Digital Images and 3-dimensional volumes.

The Human eye and brain together form an unparalleled imaging system which is able to recognise millions of colours, shapes and forms almost instantaneously. Computers and cameras (or photomultipliers) by comparison are really very poor and while cameras may be capable of capturing images at high resolution, once digitised the image will be typically reduced to 256 colours or grey levels for the purpose of image processing. All of the images contained within this web site are 8 bit and fall into this category. High end systems now work with 24 bit images and in time this will improve further.
Above. 3-dimensional reconstruction of raw and processed data from a segment of myograph mounted (pressurised) rabbit cutaneous resistance artery. The figure shows identical views of the same data set after different rendering and analysis processes. a) extended focus view of the nuclei within the wall of the vessel.

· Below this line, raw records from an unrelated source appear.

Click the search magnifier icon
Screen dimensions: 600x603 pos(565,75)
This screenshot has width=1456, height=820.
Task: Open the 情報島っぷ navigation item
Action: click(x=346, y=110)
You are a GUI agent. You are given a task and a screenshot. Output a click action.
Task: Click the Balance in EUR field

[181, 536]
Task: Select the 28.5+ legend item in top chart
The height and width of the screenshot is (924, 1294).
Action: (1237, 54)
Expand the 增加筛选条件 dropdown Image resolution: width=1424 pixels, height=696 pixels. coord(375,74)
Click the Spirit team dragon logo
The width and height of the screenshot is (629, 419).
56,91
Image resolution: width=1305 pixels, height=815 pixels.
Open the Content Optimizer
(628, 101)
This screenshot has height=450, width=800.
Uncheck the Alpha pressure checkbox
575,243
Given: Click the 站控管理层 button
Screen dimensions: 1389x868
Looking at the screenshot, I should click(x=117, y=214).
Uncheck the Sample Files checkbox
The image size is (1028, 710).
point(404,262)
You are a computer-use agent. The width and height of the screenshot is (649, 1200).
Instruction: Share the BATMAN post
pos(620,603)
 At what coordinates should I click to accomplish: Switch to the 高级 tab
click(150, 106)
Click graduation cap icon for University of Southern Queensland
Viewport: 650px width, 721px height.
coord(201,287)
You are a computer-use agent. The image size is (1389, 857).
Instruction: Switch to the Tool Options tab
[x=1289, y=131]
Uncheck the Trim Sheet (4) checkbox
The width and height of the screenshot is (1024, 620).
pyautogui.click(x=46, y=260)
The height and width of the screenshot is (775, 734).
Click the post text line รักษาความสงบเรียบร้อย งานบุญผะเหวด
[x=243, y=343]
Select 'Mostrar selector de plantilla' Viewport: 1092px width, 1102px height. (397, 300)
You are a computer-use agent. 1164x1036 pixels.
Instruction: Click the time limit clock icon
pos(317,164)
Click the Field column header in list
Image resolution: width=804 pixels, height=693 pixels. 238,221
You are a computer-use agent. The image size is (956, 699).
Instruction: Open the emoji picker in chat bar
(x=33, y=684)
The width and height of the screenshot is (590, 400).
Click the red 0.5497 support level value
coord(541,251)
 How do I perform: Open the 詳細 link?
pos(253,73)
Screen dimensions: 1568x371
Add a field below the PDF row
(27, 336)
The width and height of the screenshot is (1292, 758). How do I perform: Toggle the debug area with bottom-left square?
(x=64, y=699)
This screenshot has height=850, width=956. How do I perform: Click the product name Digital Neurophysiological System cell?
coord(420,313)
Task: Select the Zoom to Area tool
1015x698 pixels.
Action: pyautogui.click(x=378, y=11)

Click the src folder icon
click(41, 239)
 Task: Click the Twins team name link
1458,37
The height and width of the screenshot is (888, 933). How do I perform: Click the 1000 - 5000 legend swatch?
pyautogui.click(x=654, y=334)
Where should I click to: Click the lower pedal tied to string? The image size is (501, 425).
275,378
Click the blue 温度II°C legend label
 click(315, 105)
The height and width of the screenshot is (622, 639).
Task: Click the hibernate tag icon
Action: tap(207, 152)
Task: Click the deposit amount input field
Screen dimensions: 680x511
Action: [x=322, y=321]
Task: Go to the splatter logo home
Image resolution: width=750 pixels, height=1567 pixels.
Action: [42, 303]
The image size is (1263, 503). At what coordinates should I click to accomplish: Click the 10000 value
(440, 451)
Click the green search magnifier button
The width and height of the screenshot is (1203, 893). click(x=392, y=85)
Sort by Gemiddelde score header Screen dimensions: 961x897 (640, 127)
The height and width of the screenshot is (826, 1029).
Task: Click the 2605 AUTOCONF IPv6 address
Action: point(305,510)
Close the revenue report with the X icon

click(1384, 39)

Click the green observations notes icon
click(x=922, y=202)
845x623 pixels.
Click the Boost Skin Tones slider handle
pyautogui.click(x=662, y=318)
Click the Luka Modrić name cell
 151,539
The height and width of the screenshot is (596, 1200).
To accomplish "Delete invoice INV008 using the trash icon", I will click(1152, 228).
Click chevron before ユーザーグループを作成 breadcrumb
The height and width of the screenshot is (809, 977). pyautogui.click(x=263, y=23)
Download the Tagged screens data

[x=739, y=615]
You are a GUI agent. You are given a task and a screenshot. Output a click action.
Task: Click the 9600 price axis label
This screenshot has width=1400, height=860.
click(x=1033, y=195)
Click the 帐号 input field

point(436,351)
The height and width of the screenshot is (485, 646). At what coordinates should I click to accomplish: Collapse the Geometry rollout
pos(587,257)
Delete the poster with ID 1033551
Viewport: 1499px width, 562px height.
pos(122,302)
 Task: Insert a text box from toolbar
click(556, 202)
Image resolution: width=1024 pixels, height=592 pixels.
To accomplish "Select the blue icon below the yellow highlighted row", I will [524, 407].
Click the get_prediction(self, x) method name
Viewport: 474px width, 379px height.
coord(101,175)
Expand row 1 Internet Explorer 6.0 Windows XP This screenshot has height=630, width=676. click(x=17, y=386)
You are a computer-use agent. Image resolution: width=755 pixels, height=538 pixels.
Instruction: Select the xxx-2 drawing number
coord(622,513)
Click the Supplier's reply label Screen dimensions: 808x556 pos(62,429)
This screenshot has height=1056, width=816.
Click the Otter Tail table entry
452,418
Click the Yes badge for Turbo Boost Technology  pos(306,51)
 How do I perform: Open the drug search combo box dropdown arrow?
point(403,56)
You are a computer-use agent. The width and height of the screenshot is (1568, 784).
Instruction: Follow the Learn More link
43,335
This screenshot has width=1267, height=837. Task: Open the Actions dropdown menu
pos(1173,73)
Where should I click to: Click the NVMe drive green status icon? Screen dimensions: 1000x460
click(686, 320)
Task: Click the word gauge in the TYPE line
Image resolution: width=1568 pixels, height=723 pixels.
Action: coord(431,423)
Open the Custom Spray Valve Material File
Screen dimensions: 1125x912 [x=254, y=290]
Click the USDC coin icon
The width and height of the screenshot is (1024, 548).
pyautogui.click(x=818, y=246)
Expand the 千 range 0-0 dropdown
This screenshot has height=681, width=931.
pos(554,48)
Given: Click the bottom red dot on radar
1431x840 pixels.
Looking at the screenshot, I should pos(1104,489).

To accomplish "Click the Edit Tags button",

Note that some nuclei are brighter than others (object intensity heterogeneity.). b) The volume has been rendered using a back-to-front (BTF) algorithm which allows for the control of opacity of individual voxels. In this case the background (i.e. darkest) voxels have been made transparent. This method is effective for volume examination and identification of potential problems. One particular group of nuclei were found to be touching (object fusion) and have been circled in the figure. c) The data volume was them processed using the IMTS routine (without object classifiers) which segmented the objects. Some individual nuclei were clearly segmented while some others were not. Some degree of object fracturing and fusion was observed. d) The segmented volume was then passed for automated analysis. Only the longest cord of each object is shown. These cords are 3D-vectors which describe the length and orientation of the object. It is clear that the software has failed to identify certain ‘individual’ objects (circled).
Above. Left: Extended focus of a pressure mounted resistance artery. Right: Segmented volume of the same data. The volume contains objects (cell nuclei) which define the number (i.e. one object/nucleus per cell) and type of cell (i.e. determined by shape, position and orientation). The segmentation was performed using a specialised iterative multi-level thresholding and segmentation routine developed by Dr. Daisheng Luo.

 

Automated 3D-analysis.

The quantitative advantage of imaging modalities can only be fully realised once suitable analysis software is available. Unfortunately, the current state-of-the-art in rendering and segmentation is not equipped to cope with the variability of many biological tissues. Thresholding and segmentation routines are at the heart of many image based measurements. We define 'thresholding' as being the process of selecting intensity ranges; 'segmentation' is defined as the process of extracting an object from a volume. Nuclei stained blood vessels present a particular challenge to the thresholding and segmentation routines. Essentially, the vascular wall can be treated as a 3D volume containing several objects (in this case nuclei) which have different sizes, shapes, orientations and intensities. The challenge is to accurately segment each nucleus from the volume with the minimum input from the user. Several segmentation methods have been suggested. In biomedical image processing, Ong et al. (1996) gives a review of four categories for the segmentation of tissue section images: thresholding, region growing, edge detection, and pattern matching. Most methods deal only with 2-D images and although some can be extended to 3D, it is far more complicated. Specific routines for confocal derived data are particularly difficult to find. The need for such routines has prompted us to develop our own methods designed to handle volumetric data from vascular segments.